The Philippines has not joined 12 other nations involved in negotiations on the Trans-Pacific Partnership (TPP) because of constitutional provisions limiting foreign ownership in some sectors it would need to open to join the pact.
"Ultimately we'll get there," the country's finance secretary, Cesar Purisima, told a seminar on the sidelines of the World Bank/IMF meetings in Washington.
Purisima said this was despite the fact that Philippine President Benigno Aquino had decided that the best use of his political capital was in dealing with challenges that do not require changing the constitution.
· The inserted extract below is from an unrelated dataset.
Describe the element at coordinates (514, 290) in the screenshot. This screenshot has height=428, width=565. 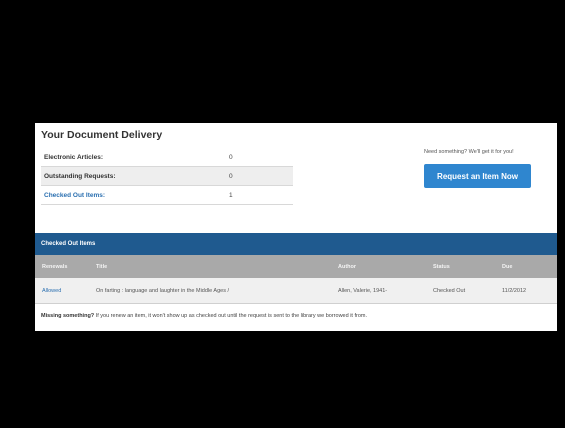
I see `item-due-date: 11/2/2012` at that location. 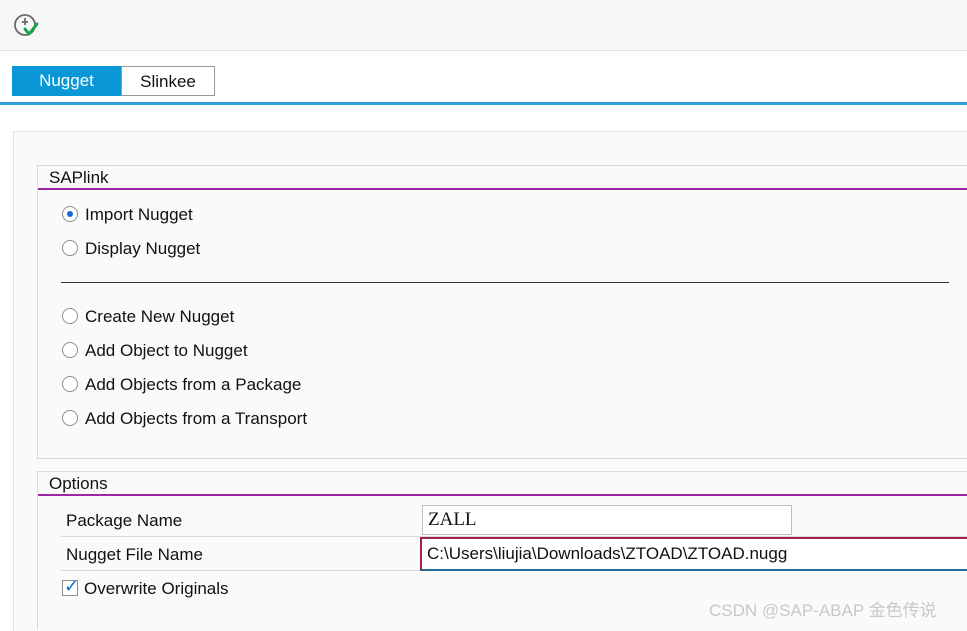 What do you see at coordinates (484, 26) in the screenshot?
I see `application-toolbar` at bounding box center [484, 26].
"That doesn't mean the Philippines won't step up to it, especially when the TPP is operational and you can see that it will be at a severe handicap for products that it competes with, especially with the four Asean members," he said, referring to Vietnam, Brunei, Singapore and Malaysia, which are part of the TPP talks.
Purisima said there was an initiative in the Philippines Congress, which was not supported by the president but was backed by some of his allies, to resolve the issue by adding the phrase "unless otherwise provided by law," to the constitution.
This would "move the problem away from the constitution to a more manageable legislative problem," he said.
"I think given time the Philippines will deal with this,"Purisima said. "When the case is very clear and ... we are losing our market share and jobs and businesses ... we will have no choice but to act."
Purisima said it would be better if the 10-member Asean as a whole was negotiating the TPP rather than just four of its members. "Individual Asean countries should not lose sight of the fact that individually they are very small," he said.